16th Speaker of the Michigan House of Representatives
- In office February 5, 1851 – June 28, 1851
- Preceded by: Silas G. Harris
- Succeeded by: Daniel G. Quackenboss

Member of the Michigan House of Representatives from the Monroe County district
- In office February 5, 1851 – January 5, 1853
- Preceded by: Norman Barnes
- Succeeded by: Alfred G. Bates

Member of the Michigan Senate from the 3rd district
- In office January 1, 1844 – March 17, 1847
- Succeeded by: N. Dunham

Personal details
- Born: December 30, 1807 Unity, New Hampshire, U.S.
- Died: May 6, 1857 (aged 49) Monroe, Michigan, U.S.
- Resting place: Woodland Cemetery, Monroe, Michigan
- Party: Democratic
- Spouse: Mary Bartlett Gerrish ​ ​(m. 1834⁠–⁠1857)​
- Children: Henry Thurber; ^{(b. 1834; died 1835)}; Edward Gerrish Thurber; ^{(b. 1836; died 1913)}; Elizabeth J. (Wing); ^{(b. 1842; died 1920)}; Jefferson Mann Thurber; ^{(b. 1843; died 1930)}; Thomas Thurber; ^{(b. 1849; died 1849)}; Julia Thurber; ^{(b. 1851; died 1945)};
- Parents: Samuel Hallet Thurber (father); Sarah (Gage) Thurber (mother);
- Relatives: Samuel H. Thurber (half-brother)
- Alma mater: Canandaigua Academy
- Profession: Lawyer

= Jefferson G. Thurber =

American politician

Jefferson Gage Thurber (December 30, 1807 – May 6, 1857) was an American lawyer, Democratic Party politician, and Michigan pioneer. He was a member of the Michigan Senate and House of Representatives, and served as the 16th speaker of the Michigan House of Representatives in 1851.

==Biography==
Jefferson G. Thurber was born in Unity, New Hampshire, and while a child moved to Canandaigua, New York, with his parents. He received his education at the Canandaigua Academy, then taught Latin and mathematics while studying law.

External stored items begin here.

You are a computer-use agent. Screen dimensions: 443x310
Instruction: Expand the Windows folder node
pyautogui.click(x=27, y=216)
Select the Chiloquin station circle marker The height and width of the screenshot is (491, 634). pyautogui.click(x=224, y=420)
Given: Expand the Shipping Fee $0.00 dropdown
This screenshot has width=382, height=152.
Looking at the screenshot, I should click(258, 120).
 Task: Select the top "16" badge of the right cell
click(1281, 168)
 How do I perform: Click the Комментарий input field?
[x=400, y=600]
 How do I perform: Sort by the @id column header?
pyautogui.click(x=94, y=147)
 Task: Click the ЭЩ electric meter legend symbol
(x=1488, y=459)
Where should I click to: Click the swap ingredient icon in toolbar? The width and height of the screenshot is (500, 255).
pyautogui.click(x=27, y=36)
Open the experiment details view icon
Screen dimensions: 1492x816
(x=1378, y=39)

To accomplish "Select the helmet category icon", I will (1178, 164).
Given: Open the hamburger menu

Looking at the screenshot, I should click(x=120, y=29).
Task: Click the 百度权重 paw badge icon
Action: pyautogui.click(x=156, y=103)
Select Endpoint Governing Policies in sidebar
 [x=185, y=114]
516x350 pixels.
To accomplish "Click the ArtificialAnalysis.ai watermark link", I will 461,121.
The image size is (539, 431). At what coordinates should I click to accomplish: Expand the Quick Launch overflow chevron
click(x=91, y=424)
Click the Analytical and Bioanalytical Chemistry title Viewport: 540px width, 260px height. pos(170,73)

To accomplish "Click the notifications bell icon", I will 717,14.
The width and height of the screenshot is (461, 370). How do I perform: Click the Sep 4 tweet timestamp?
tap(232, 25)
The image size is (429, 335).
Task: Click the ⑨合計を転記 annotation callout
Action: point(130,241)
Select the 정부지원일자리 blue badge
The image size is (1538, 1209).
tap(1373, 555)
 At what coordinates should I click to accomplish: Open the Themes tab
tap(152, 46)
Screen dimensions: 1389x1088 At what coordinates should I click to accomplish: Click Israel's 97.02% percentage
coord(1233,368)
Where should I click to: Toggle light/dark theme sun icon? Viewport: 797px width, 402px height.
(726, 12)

In 1833, he went west to the Michigan Territory and started a legal practice in Monroe, where he resided for most of the rest of his life. He quickly became involved in politics, and was elected prosecuting attorney and then probate judge. In 1843, he was elected to the Michigan Senate and served three years as one of the representatives in the 3rd Senate district (in this era Michigan's senators were elected in multi-member districts). He was subsequently elected to a single term in the Michigan House of Representatives, representing Monroe County in the 1851 session, and he was chosen as speaker of the House for that session. He was also a delegate to the 1856 Democratic National Convention which nominated James Buchanan over the incumbent, President Franklin Pierce.

He died at his home in Monroe on May 6, 1857.

==Personal life and family==
Jefferson G. Thurber was the second child and eldest son of Samuel Hallet Thurber and his first wife, Sara (' Gage) Thurber. Several of Thurber's siblings also moved to Michigan and prospered.

Jefferson Thurber married Mary Bartlett Gerrish in 1834, they had at least eight children, though two died in infancy.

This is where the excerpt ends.